Präsident: »Um wieviel Uhr kam sie am 11. März nach Hause?«

Zeugin: »Um 8 Uhr. Sie hatte mir zwei oder drei Tage vorher von der Begegnung gesprochen. Am 11. März kündigte sie mir ihren Austritt für den nächsten Morgen an. Ein Herr hatte ihr die Tasche geliehen, welche sie trug.«

Nun sagt der Brigadier Riboulet über diesen Fall aus. Landru zwinkert mit den Augenlidern, während er ihm zuhört. Man vernimmt keine neuen Tatsachen. Landru setzt seine Brillen auf, entfaltet seine Aufzeichnungen und ruht sich aus.

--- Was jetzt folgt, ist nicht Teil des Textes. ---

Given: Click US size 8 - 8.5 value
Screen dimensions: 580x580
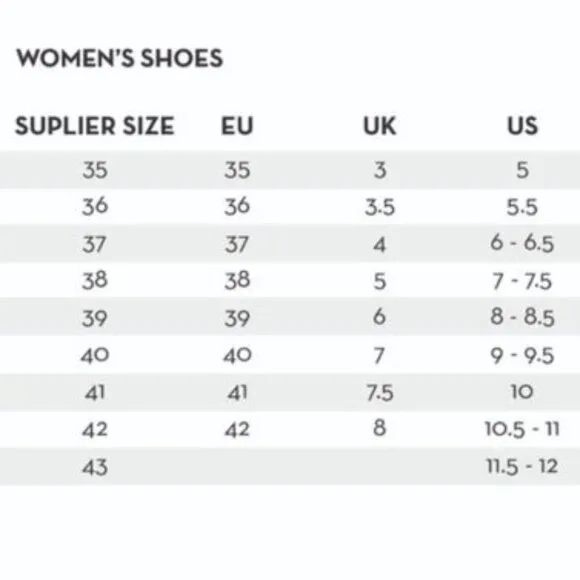Looking at the screenshot, I should [522, 317].
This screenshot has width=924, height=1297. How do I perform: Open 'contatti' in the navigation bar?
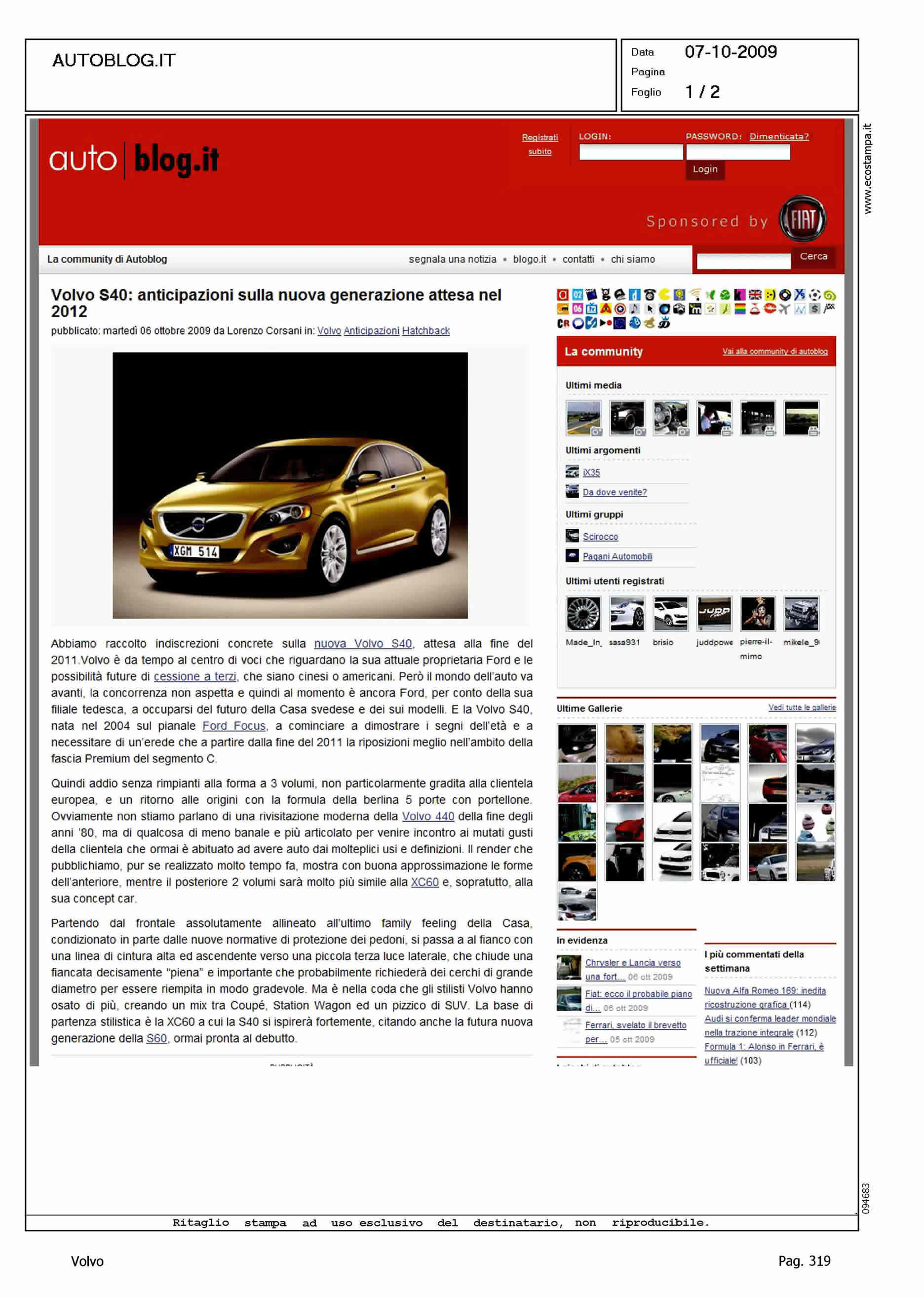(x=578, y=260)
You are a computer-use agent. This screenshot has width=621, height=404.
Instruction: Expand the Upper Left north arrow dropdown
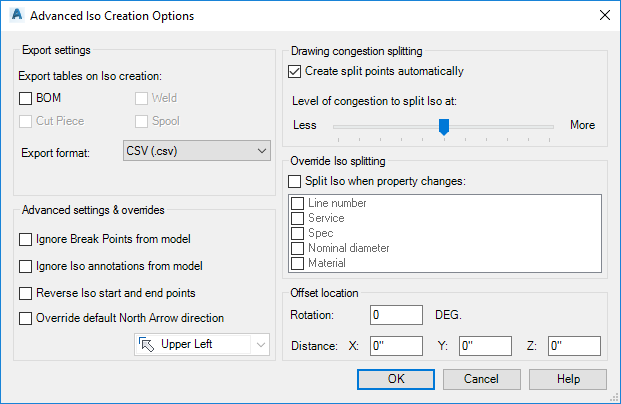pyautogui.click(x=260, y=344)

Staatsanwalt: »Mme. Collomb hatte ehemals einen Freund, der Bernard hieß. Wurden Nachforschungen angestellt?«

Riboulet: »M. Bernard sollte Weinhändler in Paris gewesen sein; man findet davon keine Spur. Was die Tochter anbelangt, angeblich Obsthändlerin in Poissy, haben wir vergeblich unter allen Obsthändlerinnen von Poissy nachgeforscht. Man kommt zur Vermutung, ob Bernard nicht ein Vorname gewesen sein kann.«

Staatsanwalt: »Haben Sie nicht nach einem kleinen Mädchen geforscht, Bernadette, geboren in Marseille, welches der Oberin eines Klosters in San-Remo anvertraut war?«

Riboulet: »Man hat nichts gefunden trotz einer Nachforschung bei der Notariatskammer, da ja das Kind eine kleine Mitgabe bekommen haben sollte.«

Man kommt wieder auf das Haus 45, Avenue des Ternes.

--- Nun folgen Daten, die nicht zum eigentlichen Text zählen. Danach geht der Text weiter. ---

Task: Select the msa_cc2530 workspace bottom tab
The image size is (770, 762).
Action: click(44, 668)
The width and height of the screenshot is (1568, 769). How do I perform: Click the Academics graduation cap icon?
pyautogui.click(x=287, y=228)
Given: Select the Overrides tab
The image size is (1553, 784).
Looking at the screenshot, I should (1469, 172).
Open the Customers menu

de Moro-Giafferi; »Die Hausbesorgerin ist gestorben. Haben Sie Kenntnis von einem Sohne, der die Behausung bewohnt?«

Zeuge: »Nein.«

de Moro-Giafferi: »Nun wohl! – Dieser Sohn der Hausbesorgerin nennt sich Isaac Cappelle – und wir kommen zu einer etwas unerwarteten Komik – dieser Cappelle ist Brigadier des Sicherheitsdienstes und Direktor des gerichtlichen Identitätsbüros. Es bleibt nichts übrig, als daraus entsprechende Schlüsse zu ziehen.«

Zeuge: »Er ist nicht Direktor.« –

Nun verhört man Mme. Faucher, Hausbesorgerin in der rue de Maubeuge. Sie hat festgestellt, daß Andrée Babelay mehrere Nächte bei ihrem Mieter zugebracht hat. Sie ist unsicher, zaudert; aufgefordert, präzise Angaben zu machen, antwortet sie: »Nach meiner Ansicht.« –

Nun kommt ein junges Mädchen, Denise Héon, 15 Jahre alt, und ziemlich ängstlich. Auch ihre Angaben sind ungenau. Ihre Mutter, Mme. Héon, Wächterin des Friedhofes, nahe der Villa Tric, sagt aus, daß sie Andrée Babelay oftmals im Garten sah, desgleichen auch andere Frauen, die mit Gartenarbeit beschäftigt waren.

M. Lecocq, Jagdwächter, hat auf der Straße »den Angeklagten mit einer jungen Frauensperson« spazierengehen gesehen; er sah sie in der Nachbarschaft des Teiches von Bruyères.

Um 16 Uhr wird die Sitzung aufgehoben.